Life is becom­ing man­age­able again.
Instead of mere­ly “sur­viv­ing”, you can now focus on your “new life”.
Your main task now is to adapt to a Tina-free life, phys­i­cal­ly, sex­u­al­ly, social­ly and emotionally.
You will become aware of what you lost as a result of using, and of any dam­age you may have caused.
This is often accom­pa­nied by mourn­ing, sad­ness, shame and guilt.
It’s not uncom­mon for uncom­fort­able emo­tions tem­porar­i­ly anaes­thetised by chems to sur­face again.
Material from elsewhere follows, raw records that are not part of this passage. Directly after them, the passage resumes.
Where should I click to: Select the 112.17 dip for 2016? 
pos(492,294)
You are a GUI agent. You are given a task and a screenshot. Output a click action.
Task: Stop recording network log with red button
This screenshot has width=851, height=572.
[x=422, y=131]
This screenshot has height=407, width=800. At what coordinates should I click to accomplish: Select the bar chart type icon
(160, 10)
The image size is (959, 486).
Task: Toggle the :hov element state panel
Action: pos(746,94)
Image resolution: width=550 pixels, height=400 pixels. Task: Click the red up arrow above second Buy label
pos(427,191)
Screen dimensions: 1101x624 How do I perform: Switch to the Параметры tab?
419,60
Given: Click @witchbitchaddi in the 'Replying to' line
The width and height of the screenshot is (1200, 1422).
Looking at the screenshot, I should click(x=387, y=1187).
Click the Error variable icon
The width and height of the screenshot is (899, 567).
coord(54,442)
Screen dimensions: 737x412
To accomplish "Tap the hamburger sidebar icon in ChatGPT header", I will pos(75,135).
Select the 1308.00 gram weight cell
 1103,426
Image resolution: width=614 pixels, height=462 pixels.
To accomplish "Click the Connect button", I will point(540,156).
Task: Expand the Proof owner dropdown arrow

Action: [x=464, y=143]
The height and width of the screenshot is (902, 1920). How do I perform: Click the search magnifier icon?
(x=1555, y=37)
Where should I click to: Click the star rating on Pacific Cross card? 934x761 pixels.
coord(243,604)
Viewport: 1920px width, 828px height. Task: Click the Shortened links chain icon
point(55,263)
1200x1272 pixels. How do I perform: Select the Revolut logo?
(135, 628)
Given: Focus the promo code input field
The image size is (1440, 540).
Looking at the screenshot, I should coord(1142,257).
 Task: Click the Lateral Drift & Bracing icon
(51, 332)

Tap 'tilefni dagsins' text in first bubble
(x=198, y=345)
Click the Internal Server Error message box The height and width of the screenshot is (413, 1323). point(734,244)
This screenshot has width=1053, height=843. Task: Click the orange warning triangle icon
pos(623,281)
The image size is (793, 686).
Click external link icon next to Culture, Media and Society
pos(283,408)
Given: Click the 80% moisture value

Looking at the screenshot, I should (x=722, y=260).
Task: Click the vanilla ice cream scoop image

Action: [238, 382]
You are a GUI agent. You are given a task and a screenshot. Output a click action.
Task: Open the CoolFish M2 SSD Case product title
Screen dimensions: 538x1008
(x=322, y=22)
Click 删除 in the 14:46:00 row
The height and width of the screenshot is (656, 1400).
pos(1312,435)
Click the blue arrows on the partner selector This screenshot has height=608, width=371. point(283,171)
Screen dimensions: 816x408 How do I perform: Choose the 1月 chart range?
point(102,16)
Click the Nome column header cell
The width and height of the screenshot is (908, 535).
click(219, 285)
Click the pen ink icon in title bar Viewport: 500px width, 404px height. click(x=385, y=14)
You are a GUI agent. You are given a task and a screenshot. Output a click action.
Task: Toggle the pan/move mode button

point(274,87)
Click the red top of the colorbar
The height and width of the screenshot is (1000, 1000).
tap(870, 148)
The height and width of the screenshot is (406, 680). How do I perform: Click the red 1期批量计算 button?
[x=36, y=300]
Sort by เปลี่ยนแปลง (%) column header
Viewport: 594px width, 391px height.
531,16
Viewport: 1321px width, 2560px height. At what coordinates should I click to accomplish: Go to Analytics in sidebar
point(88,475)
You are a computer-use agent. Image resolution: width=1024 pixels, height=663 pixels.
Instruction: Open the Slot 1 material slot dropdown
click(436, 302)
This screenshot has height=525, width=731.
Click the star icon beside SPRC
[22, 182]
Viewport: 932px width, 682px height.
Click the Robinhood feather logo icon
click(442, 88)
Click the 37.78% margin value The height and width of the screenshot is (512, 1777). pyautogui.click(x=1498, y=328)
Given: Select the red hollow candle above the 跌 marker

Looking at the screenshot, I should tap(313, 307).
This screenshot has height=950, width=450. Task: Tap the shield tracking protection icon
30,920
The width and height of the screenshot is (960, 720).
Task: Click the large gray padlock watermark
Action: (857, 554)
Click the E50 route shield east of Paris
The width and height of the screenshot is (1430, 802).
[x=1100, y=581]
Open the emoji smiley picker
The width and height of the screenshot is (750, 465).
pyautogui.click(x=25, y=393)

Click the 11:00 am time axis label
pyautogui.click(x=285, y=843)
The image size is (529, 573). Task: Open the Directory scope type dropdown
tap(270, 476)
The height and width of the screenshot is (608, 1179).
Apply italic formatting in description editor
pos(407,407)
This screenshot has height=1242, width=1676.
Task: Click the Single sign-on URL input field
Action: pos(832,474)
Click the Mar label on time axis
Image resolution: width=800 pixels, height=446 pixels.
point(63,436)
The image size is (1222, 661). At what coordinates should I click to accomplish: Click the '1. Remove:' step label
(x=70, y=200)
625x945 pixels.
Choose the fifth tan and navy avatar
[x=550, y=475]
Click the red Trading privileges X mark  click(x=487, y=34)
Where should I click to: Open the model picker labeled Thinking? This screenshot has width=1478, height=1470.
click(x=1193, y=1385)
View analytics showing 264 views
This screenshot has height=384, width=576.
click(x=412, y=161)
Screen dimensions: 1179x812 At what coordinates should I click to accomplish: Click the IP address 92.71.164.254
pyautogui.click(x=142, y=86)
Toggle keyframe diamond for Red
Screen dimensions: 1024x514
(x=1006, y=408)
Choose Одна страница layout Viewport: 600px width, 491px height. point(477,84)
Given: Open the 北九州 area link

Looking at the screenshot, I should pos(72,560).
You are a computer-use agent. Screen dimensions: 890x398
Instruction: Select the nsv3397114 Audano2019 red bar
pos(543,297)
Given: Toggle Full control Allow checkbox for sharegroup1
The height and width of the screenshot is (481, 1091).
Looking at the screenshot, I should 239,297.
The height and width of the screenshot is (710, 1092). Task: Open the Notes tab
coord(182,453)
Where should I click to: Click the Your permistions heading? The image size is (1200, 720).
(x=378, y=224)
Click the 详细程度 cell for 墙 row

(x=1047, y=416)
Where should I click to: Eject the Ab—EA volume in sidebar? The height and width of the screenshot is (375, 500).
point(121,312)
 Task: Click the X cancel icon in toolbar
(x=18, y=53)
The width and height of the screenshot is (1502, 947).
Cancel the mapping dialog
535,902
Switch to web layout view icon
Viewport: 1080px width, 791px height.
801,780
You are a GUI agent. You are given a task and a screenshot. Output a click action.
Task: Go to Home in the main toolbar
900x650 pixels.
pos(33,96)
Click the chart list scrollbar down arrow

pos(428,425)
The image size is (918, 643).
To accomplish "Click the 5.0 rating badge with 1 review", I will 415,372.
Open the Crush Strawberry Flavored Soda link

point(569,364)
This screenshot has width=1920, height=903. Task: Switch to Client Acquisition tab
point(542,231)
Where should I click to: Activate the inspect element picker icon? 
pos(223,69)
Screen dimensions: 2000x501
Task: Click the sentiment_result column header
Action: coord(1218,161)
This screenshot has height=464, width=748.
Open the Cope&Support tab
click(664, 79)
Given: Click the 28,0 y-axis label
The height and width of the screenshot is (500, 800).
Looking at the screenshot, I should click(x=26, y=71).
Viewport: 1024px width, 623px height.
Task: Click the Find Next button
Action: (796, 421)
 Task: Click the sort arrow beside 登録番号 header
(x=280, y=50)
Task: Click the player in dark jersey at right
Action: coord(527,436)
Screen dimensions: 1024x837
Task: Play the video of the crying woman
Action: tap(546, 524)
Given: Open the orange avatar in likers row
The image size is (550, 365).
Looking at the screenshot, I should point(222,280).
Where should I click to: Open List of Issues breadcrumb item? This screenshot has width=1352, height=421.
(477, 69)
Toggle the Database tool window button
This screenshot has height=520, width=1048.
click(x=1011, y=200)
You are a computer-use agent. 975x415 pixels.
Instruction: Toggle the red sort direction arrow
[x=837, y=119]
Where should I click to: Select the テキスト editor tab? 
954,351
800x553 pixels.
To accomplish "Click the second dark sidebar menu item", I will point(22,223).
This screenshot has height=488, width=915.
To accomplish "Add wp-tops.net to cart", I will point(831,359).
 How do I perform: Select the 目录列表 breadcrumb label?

❗ Tips & Tricks - Adaptation:

  • Immerse your­self in med­i­ta­tion, yoga or mindfulness.
  • Pay week­ly vis­its to friends with whom you can be your true self.
  • Share your thoughts and feel­ings with them, or a sup­port group, on a reg­u­lar basis.
  • Keep a jour­nal of your progress and reread this regularly.
  • You will now be doing things sober for the first time in a long time.
    This may stir up some strong emotions.
    Be patient with your­self, accept that you may make mis­takes, don’t be too hard on your­self, and adjust what­ev­er doesn’t work for you.
  • It is vital that you do all you can to avoid trig­gers in the first phases.
    But the ulti­mate goal is to become aware of, and man­age, your trig­gers and cravings.
    Don’t give in to them; acknowl­edge the chal­lenge they pose, but respond differently.
    For instance, instead of giv­ing in and using, go jog­ging, or do some breath­ing exercises.
    The more often you do this, the eas­i­er it will become. 
  • Remain alert to the pos­si­bil­i­ty of sex arous­ing your craving.
    This will prob­a­bly be the source of most of your triggers.
  • You are now in the right phase to address deep­er and often long-stand­ing harm­ful patterns.
    Con­sid­er see­ing a psy­chother­a­pist, psy­chi­a­trist or sex therapist.
    You may in the past have used sex and Tina to tem­porar­i­ly ban­ish uncom­fort­able emotions.
    But you must now find new ways of deal­ing with them.
    If pos­si­ble, find a ther­a­pist with expe­ri­ence both of LGBT issues and of help­ing clients learn prac­ti­cal new life skills.

Phase 5 – Recovery

Your old pat­terns of usage are now a dis­tant mem­o­ry, after half a year to a year with­out chems.
To some, it can feel like a com­plete­ly dif­fer­ent life; oth­ers still think about it every day.
Recov­ery is an ongo­ing process.
You remain sus­cep­ti­ble to unex­pect­ed triggers.

❗ Tips & Tricks - Recovery:

  • Remain alert to temptations.
  • Con­tin­ue work­ing on the per­son­al issues that con­tributed to your use of Tina.
  • Keep ask­ing your­self if you’re giv­ing your recov­ery the required priority.
  • Cel­e­brate your first anniver­sary with­out Tina and take pride in your achievement!